Hong Kong Disneyland is struggling with lower-than-expected attendance rates in nearly three years since its opening. Factors such as small size, inconvenient location, lack of unique features, insufficient appeal to adults and lack of Chinese elements have been cited as possible causes. The Walt Disney Company and its joint venture partner, the Hong Kong government are about injecting additional capital to expand the park to attract more visitors negotiate. For a successful turnar … Read more »

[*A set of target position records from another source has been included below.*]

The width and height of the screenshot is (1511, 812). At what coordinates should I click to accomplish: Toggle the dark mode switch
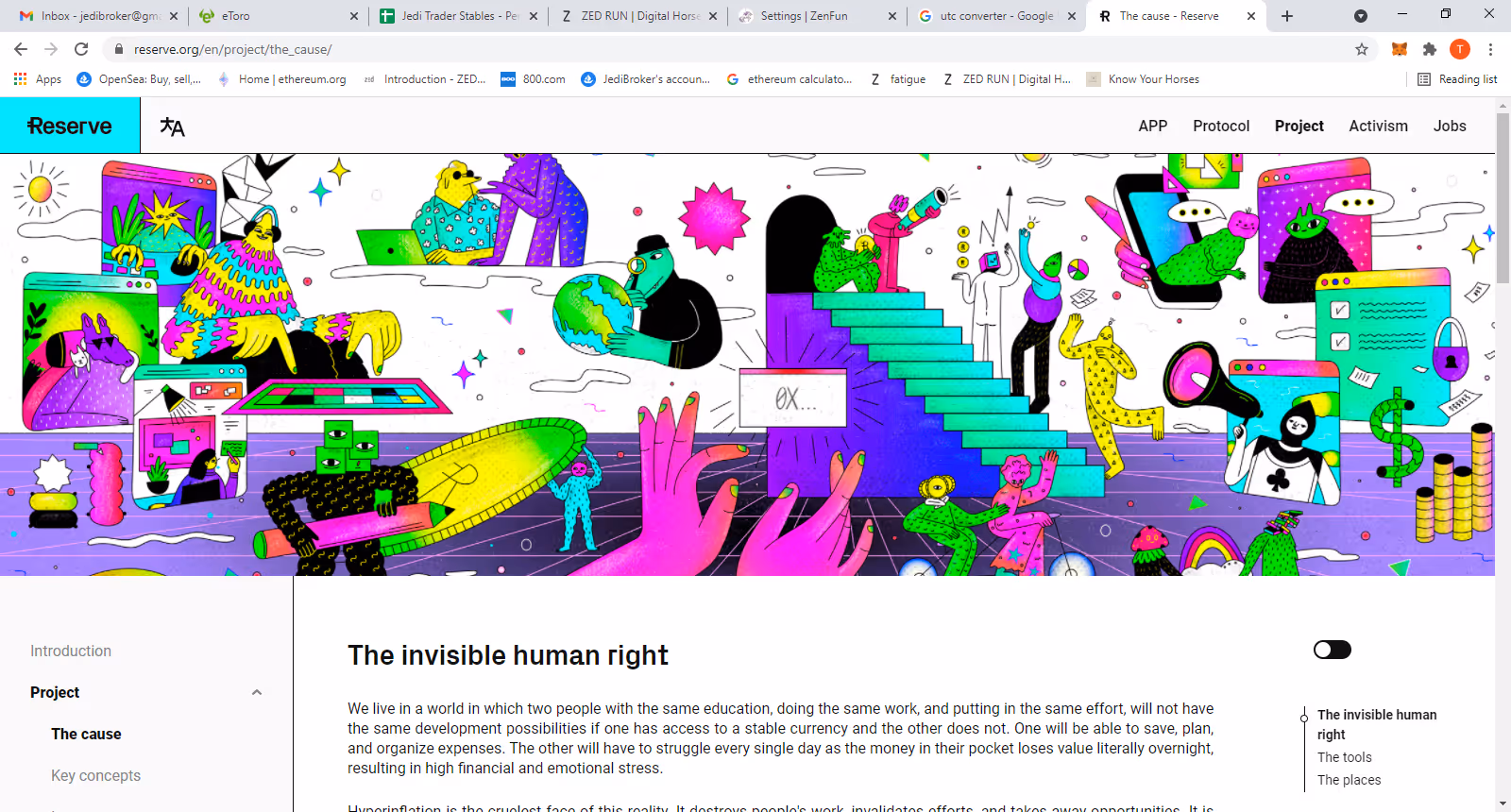click(x=1333, y=650)
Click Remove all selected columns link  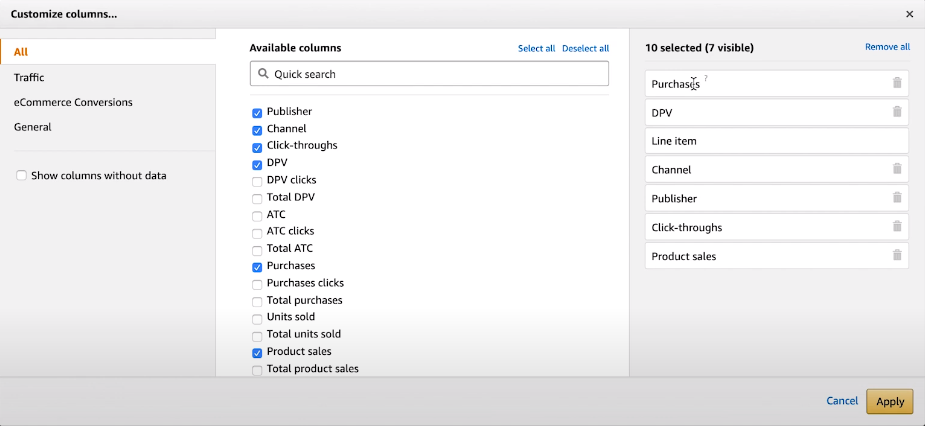(887, 47)
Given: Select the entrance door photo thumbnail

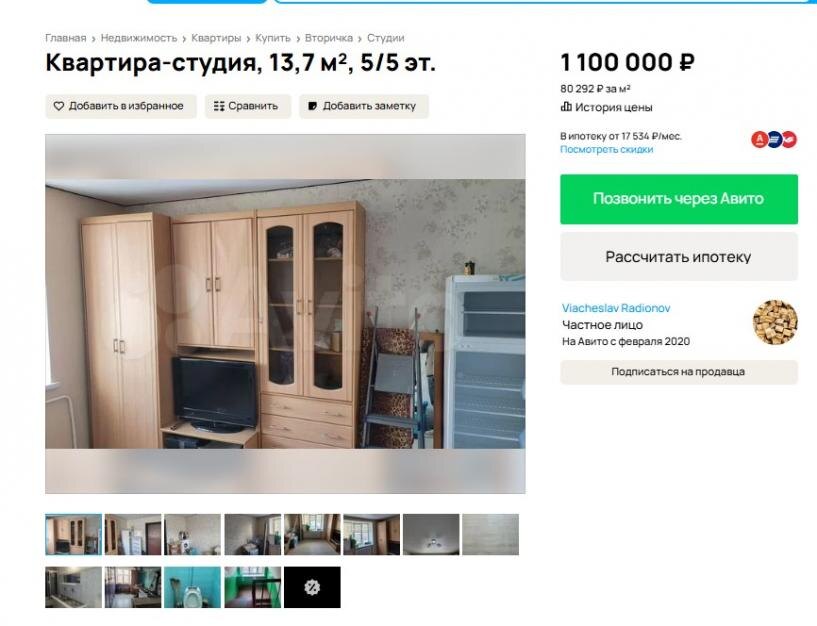Looking at the screenshot, I should pyautogui.click(x=133, y=534).
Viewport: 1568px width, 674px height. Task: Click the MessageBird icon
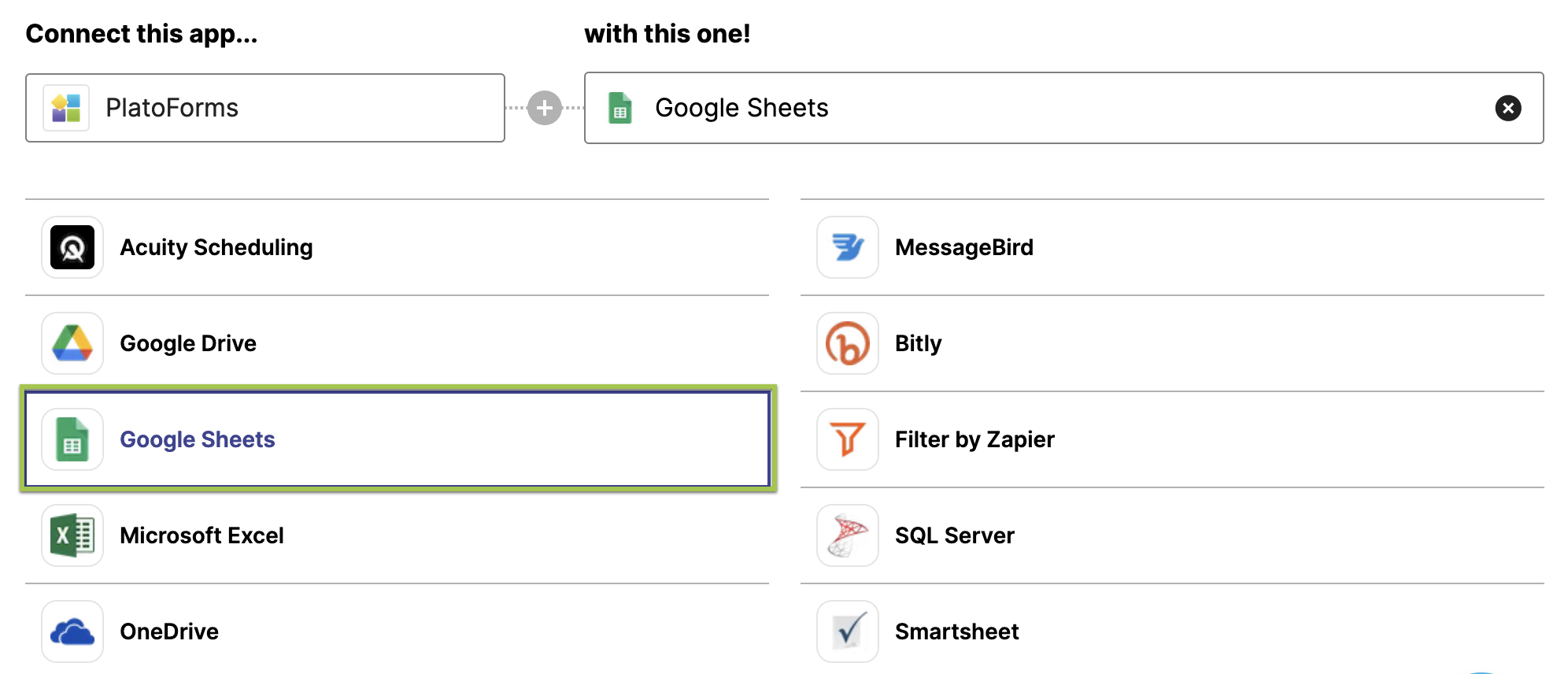pos(848,247)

Hong Kong Disneyland is struggling with lower-than-expected attendance rates in nearly three years since its opening. Factors such as small size, inconvenient location, lack of unique features, insufficient appeal to adults and lack of Chinese elements have been cited as possible causes. The Walt Disney Company and its joint venture partner, the Hong Kong government are about injecting additional capital to expand the park to attract more visitors negotiate. For a successful turnaround management has to figure out what went wrong in the first place. This case examines the possible reasons for the park’s lackluster performance. It also includes the park’s positioning and product offerings, the remedial measures taken by the company, an analysis of the dynamics of the market for local and foreign visitors, and faced competition from the park. The launch strategies and performance Tokyo Disneyland and Disneyland Park in Paris are included in the case for the comparison. The case was in the 2 McKinsey / HSBC Business Case Competition used.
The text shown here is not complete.